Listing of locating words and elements
__________________________________________________

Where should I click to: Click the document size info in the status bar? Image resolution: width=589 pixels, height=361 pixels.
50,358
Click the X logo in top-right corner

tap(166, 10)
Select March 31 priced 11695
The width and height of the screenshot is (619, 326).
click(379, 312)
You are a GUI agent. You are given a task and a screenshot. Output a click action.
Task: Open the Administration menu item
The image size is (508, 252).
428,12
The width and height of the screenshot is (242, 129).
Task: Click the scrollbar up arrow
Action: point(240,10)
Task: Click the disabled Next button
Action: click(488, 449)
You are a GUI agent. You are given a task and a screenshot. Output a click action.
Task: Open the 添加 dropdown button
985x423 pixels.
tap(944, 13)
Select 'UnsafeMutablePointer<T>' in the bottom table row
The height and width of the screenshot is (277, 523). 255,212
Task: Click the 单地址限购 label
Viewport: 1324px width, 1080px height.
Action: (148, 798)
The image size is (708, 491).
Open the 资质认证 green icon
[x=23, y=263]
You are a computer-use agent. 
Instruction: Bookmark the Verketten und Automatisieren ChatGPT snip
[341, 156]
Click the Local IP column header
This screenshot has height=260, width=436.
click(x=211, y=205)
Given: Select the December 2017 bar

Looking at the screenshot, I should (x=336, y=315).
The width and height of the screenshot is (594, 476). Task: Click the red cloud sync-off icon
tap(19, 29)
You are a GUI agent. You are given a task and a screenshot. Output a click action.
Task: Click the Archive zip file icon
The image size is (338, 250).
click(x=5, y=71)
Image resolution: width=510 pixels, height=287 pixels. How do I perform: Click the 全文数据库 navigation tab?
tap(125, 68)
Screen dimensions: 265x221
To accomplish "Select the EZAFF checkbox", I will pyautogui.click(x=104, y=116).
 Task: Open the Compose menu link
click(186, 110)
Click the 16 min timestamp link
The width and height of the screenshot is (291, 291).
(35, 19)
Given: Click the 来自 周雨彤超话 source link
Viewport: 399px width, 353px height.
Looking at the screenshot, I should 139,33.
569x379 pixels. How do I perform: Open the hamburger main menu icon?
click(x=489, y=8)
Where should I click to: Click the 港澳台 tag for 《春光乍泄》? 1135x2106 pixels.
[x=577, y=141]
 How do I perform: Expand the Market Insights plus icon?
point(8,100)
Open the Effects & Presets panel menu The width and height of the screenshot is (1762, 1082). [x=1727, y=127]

__________________________________________________

[TASK GOAL]
Rewrite everything from the line containing "How do I perform: Expand" down to the end of the listing, keeping the requests and increasing every coordinate in the answers by 76.

[FULL SOLUTION]
 How do I perform: Expand the Market Insights plus icon?
point(84,176)
Open the Effects & Presets panel menu The width and height of the screenshot is (1762, 1082). [x=1803, y=203]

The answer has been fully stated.